Plus les ans passent, plus je râle après les multiples changements qui s'opèrent dans les pages de Fluide Glacial, vénérable pilier de l'humour en kiosque qui s'étiole avec l'âge.
Pourtant, deux de ses chroniqueurs les plus ancestraux résistent encore et toujours à ce qu'un vieux con comme moi - car il n'y a que les vieux cons pour penser ça,
c'est certain ! - appelle la "baisse de qualité du magazine" : Bruno
LEANDRI et Yves FREMION.
Le fait que tous deux portent la moustache a peut-être un rapport avec le fait que leur humour mâtiné d'érudition modeste n'a pas pris une ride, contrairement à
leurs mines grisonnantes.
Le fait qu'ils suivent les folles aventures du chantre de "l'umour" depuis de longues années n'y est sans doute pas étranger non plus.
Le premier nous régale, au fil de ses milliers de pages de ses Chroniques du dérisoires, d'anecdotes riches, pertinentes, troublantes, et résolument
authentiques qui confirment que le monde est bien plus barré qu'il n'y paraît. Il a également à son actif plusieurs centaines de nouvelles dont il savait nous régaler mensuellement, avec un sens
du brio (si, si) et de la surprise toujours renouvelés (sic). Espérons que les rendez-vous manqués de ces derniers temps (pas de nouvelle, bonne nouvelle ? Ben pour le coup, non !) ne sont que
temporaires.
Le second, entre un calembour foireux, une chronique postale aléatoire et des perles livresques, passe en revue, depuis le siècle dernier, et ce n'est pas rien,
tous les grands noms de l'humour dessiné, écrit, peint, gravé, photographié, ou autre.
Ce qui lui a permis de récemment évoquer André CHABOT, que je ne connaissais pas (ne perdons pas de temps ici à revenir une nouvelle fois sur
l'ampleur de mon inculture).
André CHABOT, donc, nécrosophe comme il se présente sur son site internet. Un peu comme Bertrand BEYERN,
autre familier des cimetières d'ici et d'ailleurs, que l'on croise moins sur la toile, mais plus souvent au Père-Lachaise (même s'il me semble se faire rare ces derniers temps. Espéront qu'il
n'ait pas poussé la coquetterie jusqu'à épouser son sujet de trop près !).

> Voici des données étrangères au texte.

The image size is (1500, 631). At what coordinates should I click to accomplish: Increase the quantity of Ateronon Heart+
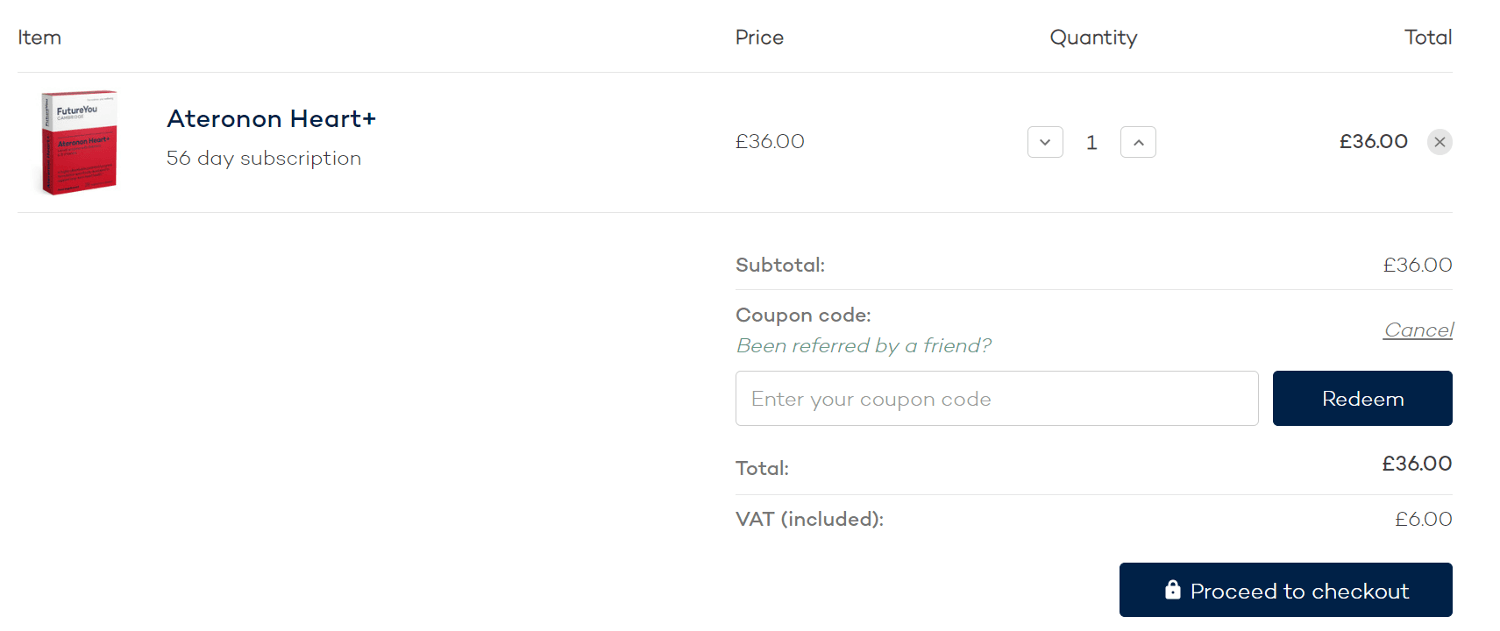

André CHABOT arpente les allées des champs élysées lapidaires. Appareil photo en main, oeil aux aguets, esprit vif et humour noir en bandoulière, il traque les
formes, les mots et les motifs avec précision et poésie (oui, la poésie, comme l'humour, se niche partout, en toute liberté, faisant fi de toutes les conventions. Par définition.). Il a compilé
plus de 160 000 photographies en différentes galeries thématiques (célébrités, érotisme, flore, faune...) ou géographiques (surtout en Europe, mais pas seulement).
A ses heures perdues, il réalise également des phantasmobjets qui jouent
sur les mo(r)ts et les formes
pour nous rappeler qu'il est important de rire de tout, surtout de ce qui nous effraie. Mon île des morts, Convoi funèbre (ill. ci-contre) ou Corbillard téléguidé ne
sont que la partie émergée de cet iceberg d'humour noir.
Artiste de tous les genres, André CHABOT a aussi réalisé des tombes et des urnes (funéraires, bien sûr), ainsi que des livres qui reprennent certaines de ses images
et de ses oeuvres.
Si le sujet peut vous paraître morbide (logique) voire malsain, osez franchir le pas - et le portail - pour constater que vivants et morts ont en commun le grand
éclat de rire qui fait frémir la faucheuse et qui, quand ne nous restent plus que les os sur les os, se fige pour longtemps dans le rictus moqueur qu'arborent les crânes défunts.
Rire jusqu'au bout.
Qui a dit que nous ne retournions qu'à la poussière ?
Champimages qui se moquent même du pire.